Em 1935, quando Claude Lévi-Strauss e sua então esposa
Dina Dreyfus visitaram os Ejiwajegi, trouxeram uma novidade à prática de
registro dos grafismos: pediram que as próprias mulheres os desenhassem em
dezenas de folhas de papel, para que nenhum detalhe fosse perdido e para que
esses desenhos pudessem ser comparados posteriormente. “Infelizmente, embora
tenham sido as próprias mulheres Ejiwajegi a realizar os grafismos que foram
guardados pelos pesquisadores, não foram registradas muitas informações no que
diz respeito a quem elas eram ou seus nomes.
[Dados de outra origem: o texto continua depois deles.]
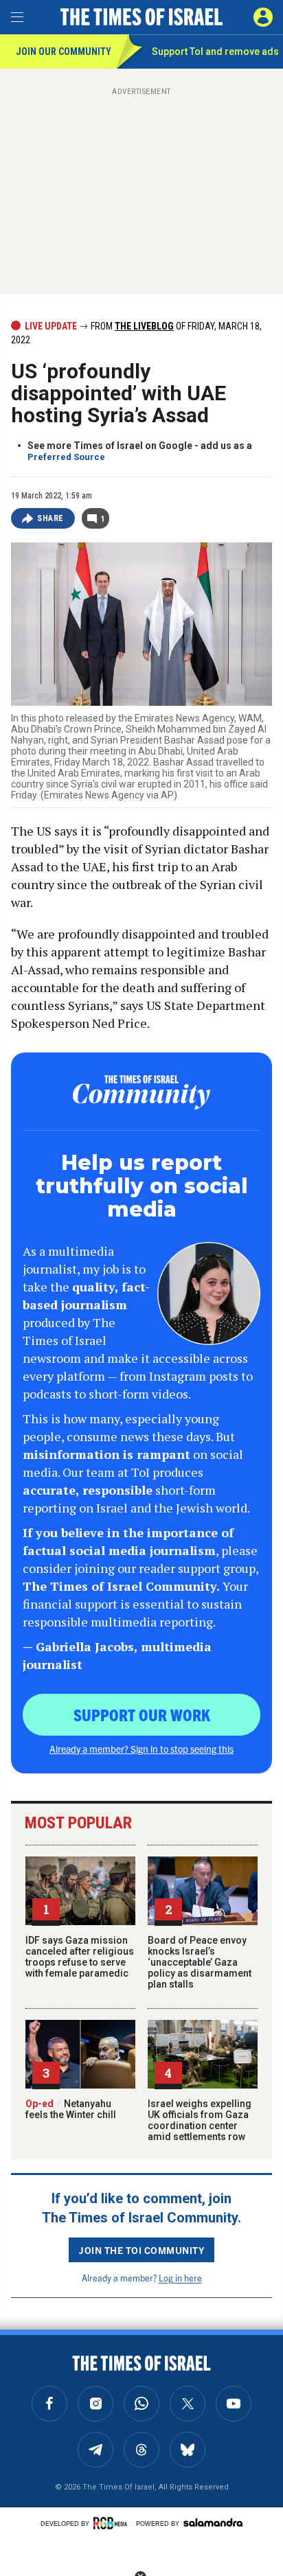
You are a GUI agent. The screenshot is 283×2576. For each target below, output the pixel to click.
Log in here (180, 2278)
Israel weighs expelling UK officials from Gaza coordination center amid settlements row (199, 2120)
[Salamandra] (212, 2522)
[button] (263, 17)
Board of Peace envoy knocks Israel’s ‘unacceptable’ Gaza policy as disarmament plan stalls (199, 1962)
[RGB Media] (112, 2523)
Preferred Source (66, 457)
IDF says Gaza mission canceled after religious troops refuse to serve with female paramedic (79, 1957)
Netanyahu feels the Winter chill (70, 2109)
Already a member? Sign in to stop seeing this (141, 1749)
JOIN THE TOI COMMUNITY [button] (141, 2250)
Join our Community (63, 51)
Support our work (141, 1714)
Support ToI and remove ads (215, 51)
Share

De certa maneira, esses registros
dos grafismos solicitados pelo casal europeu são testemunhas tanto da história
Ejiwajegi quanto da história da Antropologia, pois documentam, de um lado,
práticas artísticas indígenas e, de outro, práticas de documentação e pesquisa
antropológicas”, explica Gabriela.
Ela segue discorrendo que a presença desses grafismos
em um livro que privilegia apenas uma das partes – o olhar dos antropólogos
europeus –, sem consulta aos indígenas, evidencia como a relação de poder entre
pesquisadores não indígenas e os povos originários é marcada pelo desequilíbrio
de forças. “Na maior parte das vezes, são os antropólogos que detêm a palavra
sobre os indígenas e suas práticas, enquanto estes pouco são consultados quanto
às ações daqueles”. Freire considera que persiste uma dinâmica extrativista de
muitos pesquisadores não indígenas em relação aos conhecimentos desses povos,
na qual o saber não é construído por meio do diálogo, mas sim pela apropriação
de saberes.
No contexto atual, ela analisa que as instituições que
guardam itens indígenas têm sido cada vez mais cobradas a estabelecer um
diálogo com as populações originárias – como aconteceu com a repatriação ao Brasil, em julho de 2024,
de 583 itens indígenas procedentes do Museu de Lille, na França –, a fim de
decidir em conjunto com elas qual será o destino desses artefatos. Nesse
sentido, é inaceitável que seja publicada uma obra com grafismos Kadiwéu sem o
devido diálogo com este povo.
O caso evoca outra polêmica recente, como a
repatriação, em julho de 2024, de um manto Tupinambá que fazia
parte do acervo do Museu Nacional da Dinamarca, em Copenhague. Embora o retorno
da peça tenha sido celebrado, ele ocorreu sem o envolvimento direto de seus
descendentes, como havia sido planejado.
Contatada pela Rádio França Internacional (RFI) para comentar
o assunto, Monique Lévi-Strauss, de 98 anos, descreveu seu sentimento de
frustração: “Eu gostaria que fossem publicados, porque sem isso, Deus sabe o
que vai acontecer. Veja, eles estão na minha casa, podem ser perdidos,
queimados, roubados. Então, pensei que a melhor maneira de os preservar seria
publicá-los. Meu marido tinha o maior respeito pelos indígenas no Brasil,
e Tristes Trópicos mostra
isso. Ele certamente teria ficado muito feliz em ver os desenhos publicados”.